Based on these findings, one may hypothesize that both high PTH levels and hypercalcemia could contribute to the development of cardiometabolic disorders in PHPT. In this regard, NC-PHPT is an interesting pathological model, that allows us to analyze the contribution of the two factors separately. Our data support a predominant role of hypercalcemia, rather than hyperparathyroidism, in favoring cardiometabolic derangement in PHPT. Nevertheless, it has to be noted that our NC-PHPT patients showed less high PTH levels compared to HC-PHPT. Therefore, it may be that the supposed effect of hyperparathyroidism is weaker in the former than in the latter, according to a low cardiometabolic derangement in NC-PHPT.

Finally, one possible explanation for the lack of association between serum ionized calcium and cardiometabolic parameters is that, despite the theoretically greater accuracy of ionized than total calcium in defining the true biologically active calcium, its precision in clinical practice may be often impaired by many analytical and post-analytical interfering factors.

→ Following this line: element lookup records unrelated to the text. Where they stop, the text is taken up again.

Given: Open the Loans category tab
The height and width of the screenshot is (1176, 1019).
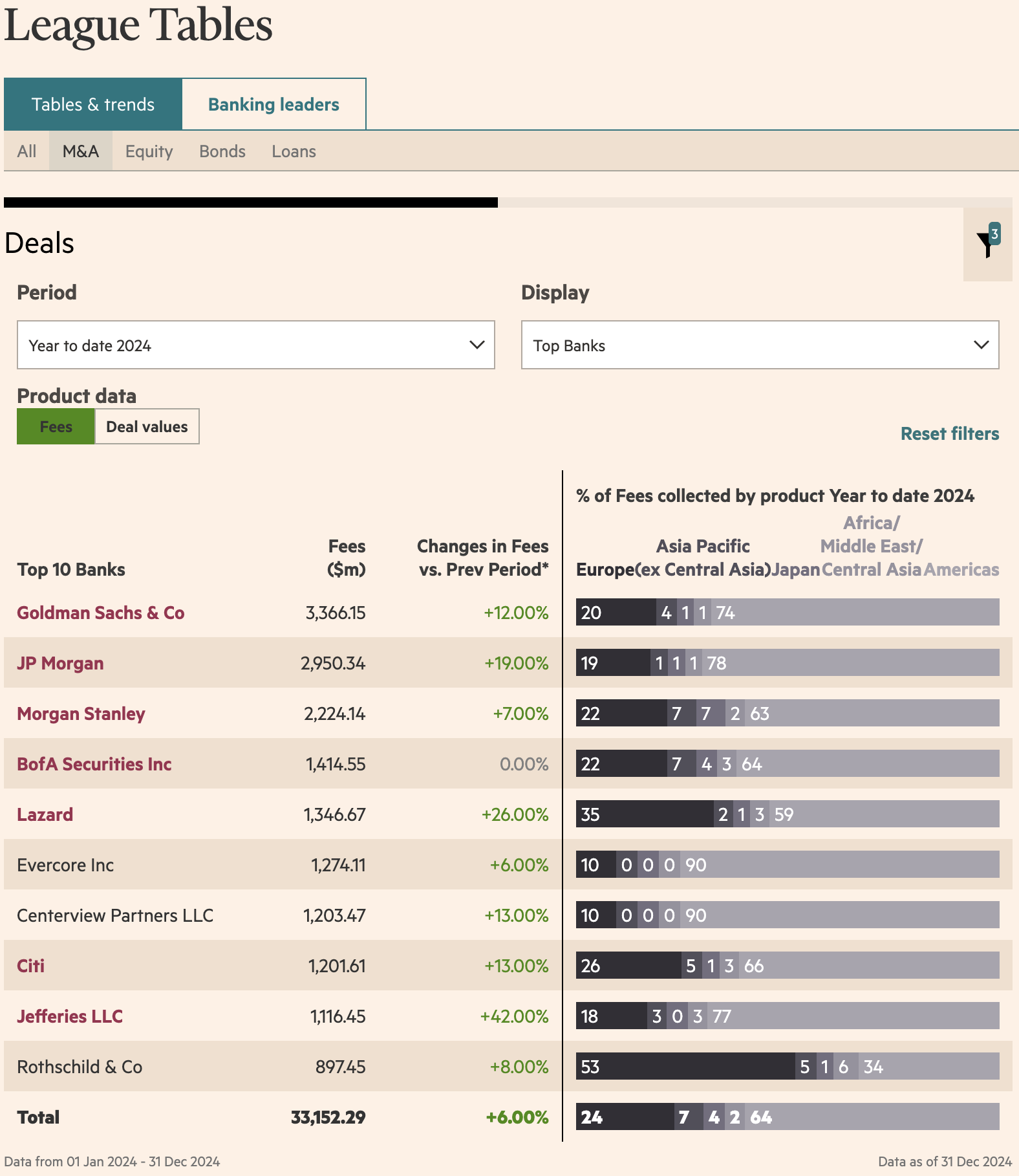Looking at the screenshot, I should (294, 151).
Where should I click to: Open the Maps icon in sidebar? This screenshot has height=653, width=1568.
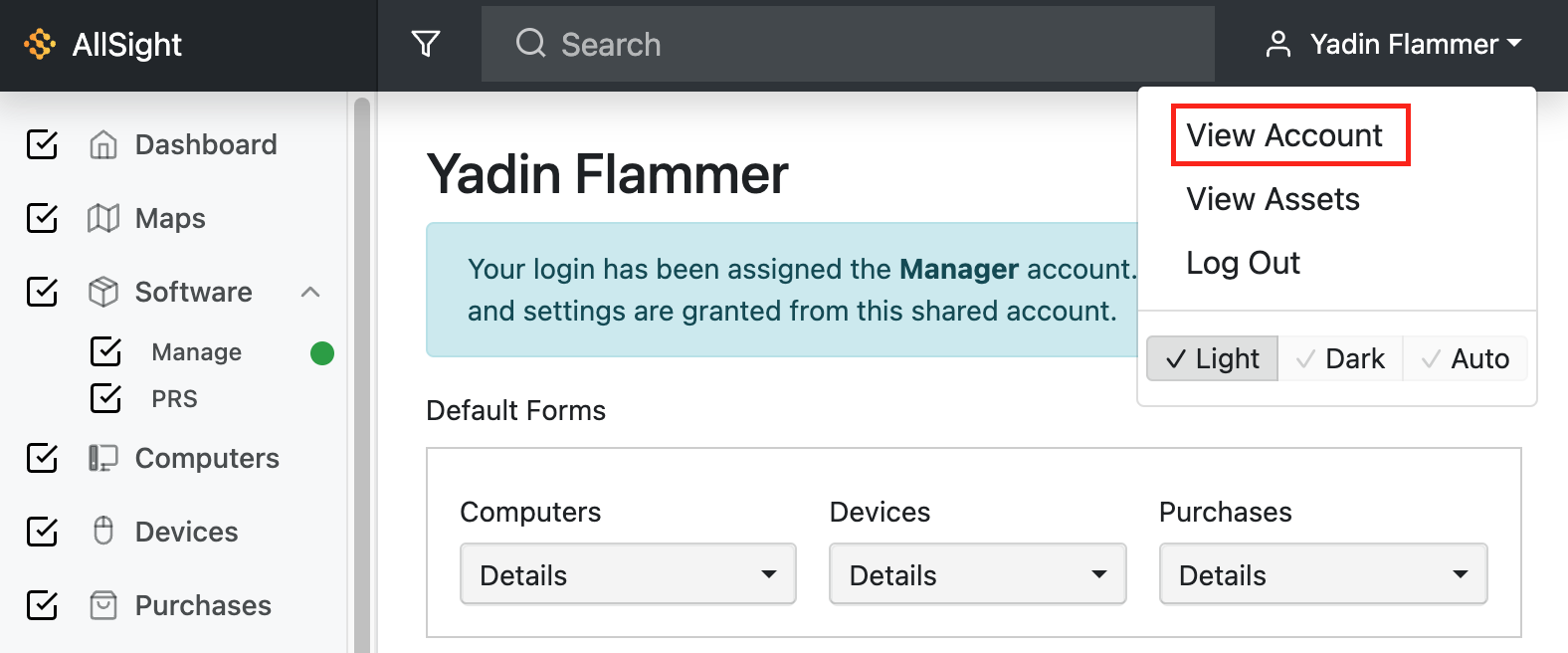(103, 218)
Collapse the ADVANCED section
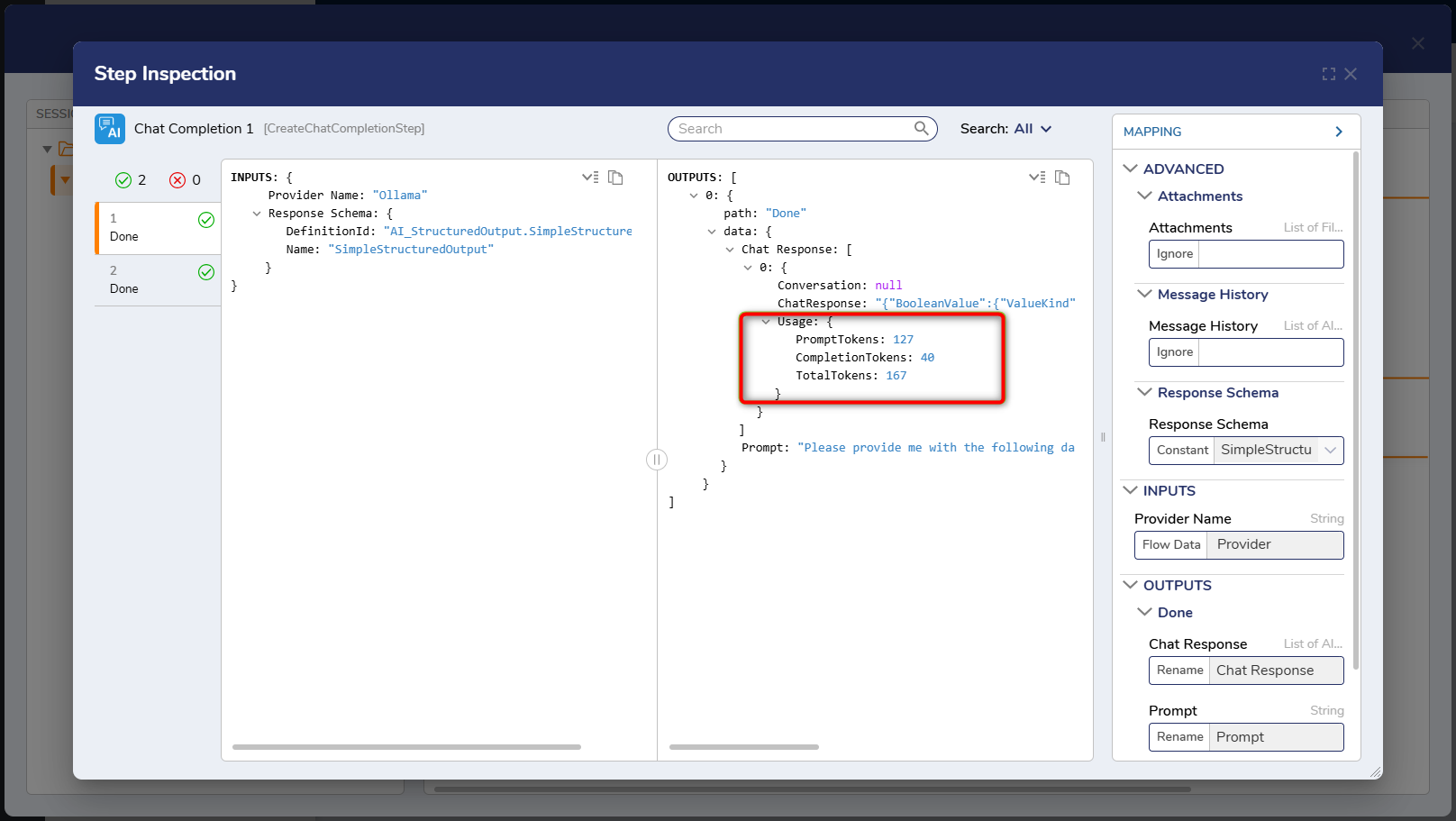The height and width of the screenshot is (821, 1456). pos(1131,169)
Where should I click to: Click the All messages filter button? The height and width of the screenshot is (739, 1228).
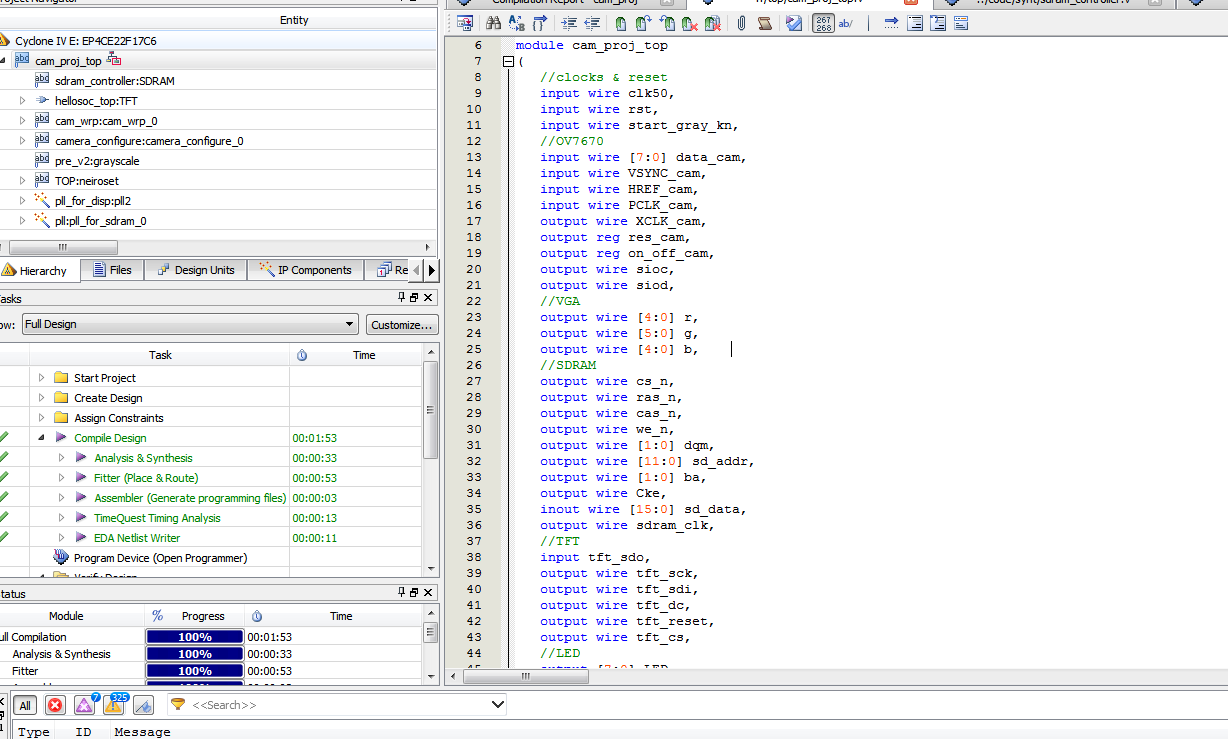click(25, 705)
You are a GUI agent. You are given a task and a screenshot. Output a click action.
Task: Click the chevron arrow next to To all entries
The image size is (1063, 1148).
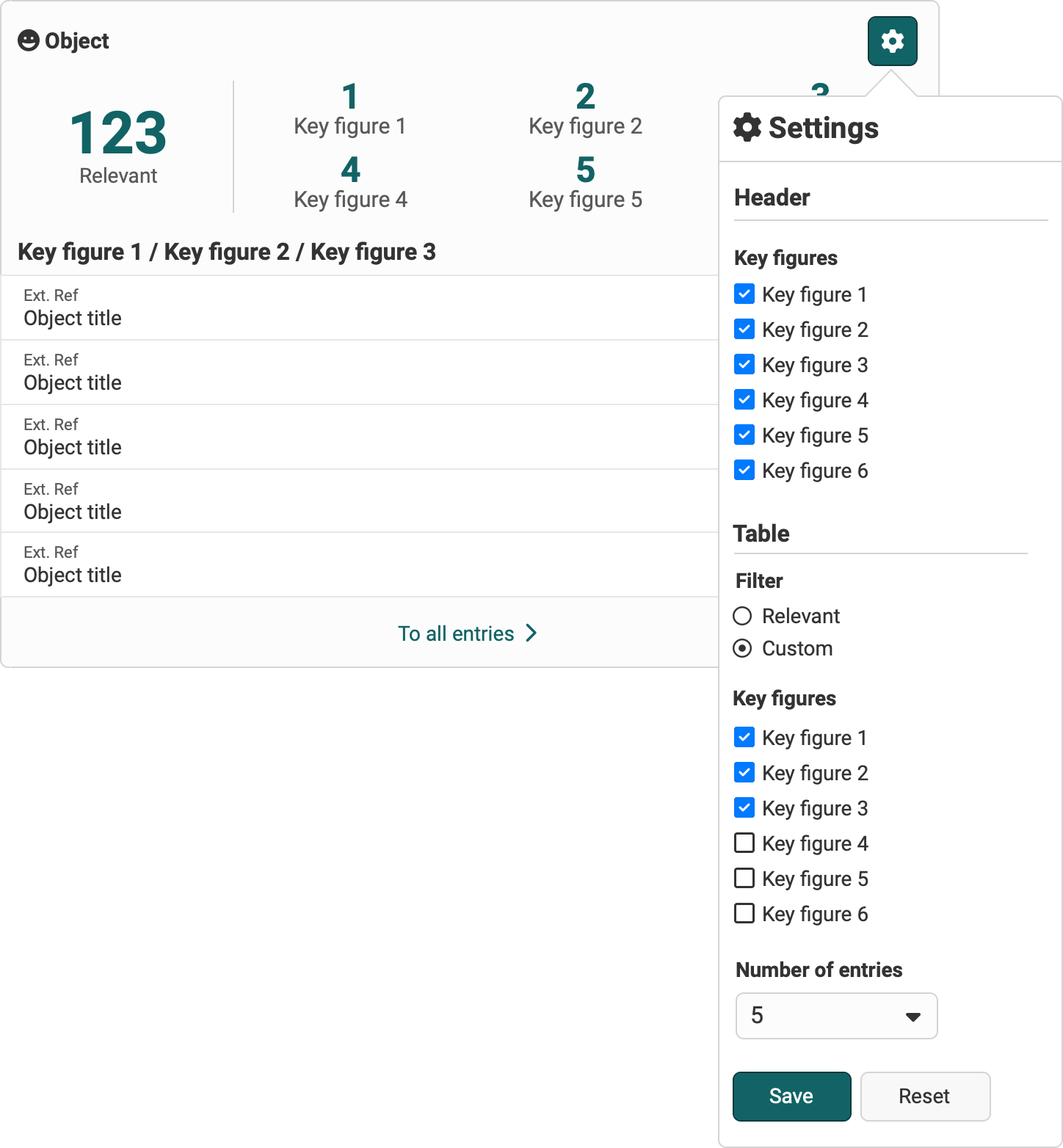[x=531, y=633]
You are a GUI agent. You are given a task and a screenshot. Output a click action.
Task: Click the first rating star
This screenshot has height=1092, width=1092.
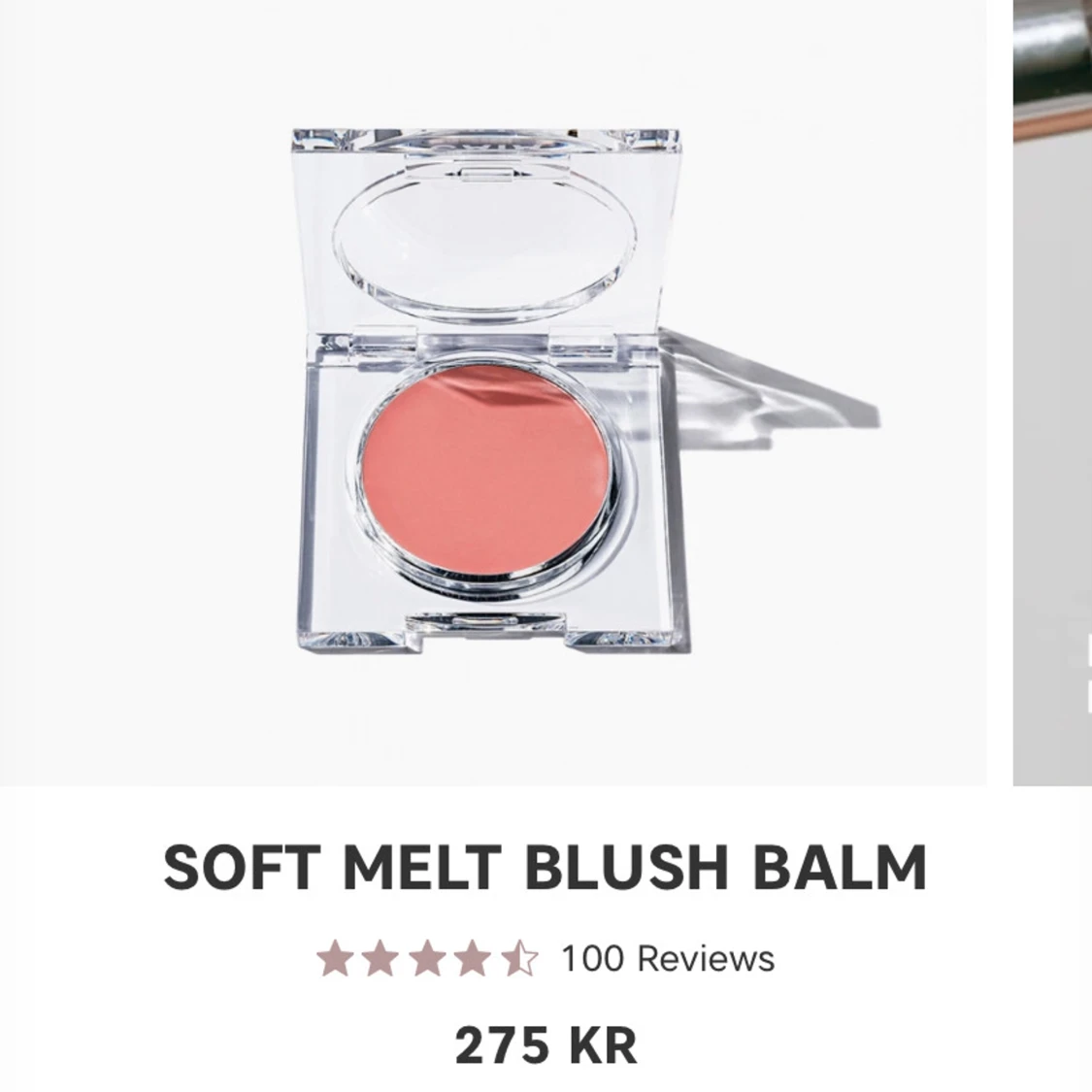335,958
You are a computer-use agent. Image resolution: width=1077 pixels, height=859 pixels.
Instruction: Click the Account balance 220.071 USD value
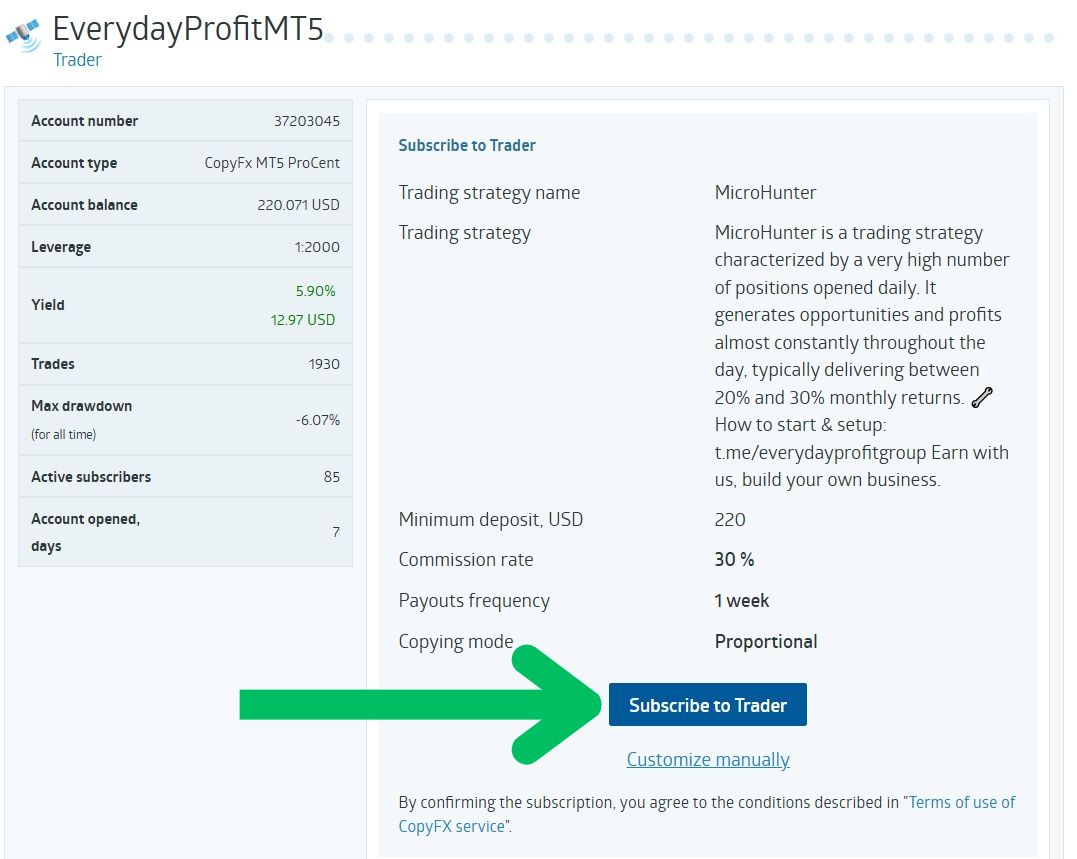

Our study has some limitations. First, its cross-sectional design did not allow the identification of cause-effect relationships and temporal trends. Second, though considering three study groups with patients well-matched for age, sex, and BMI, the strength of the conclusions is limited by the small sample size, that did not allow us to perform a regression analysis to estimate the effect of exposure adjusted for multiple confounders. Conversely, the major strength of our work is represented by the soundness of the diagnosis of NC-PHPT, according to international guidelines and after the exclusion of all potential causes of secondary hyperparathyroidism.

In conclusion, our data show that cardiovascular alterations do not involve NC-PHPT. The positive correlation of serum calcium levels with fasting blood glucose and systolic blood pressure suggests a predominant pathogenetic role of hypercalcemia rather than hyperparathyroidism in the development of cardiometabolic disorders and could account for the absence of such alterations in NC-PHPT.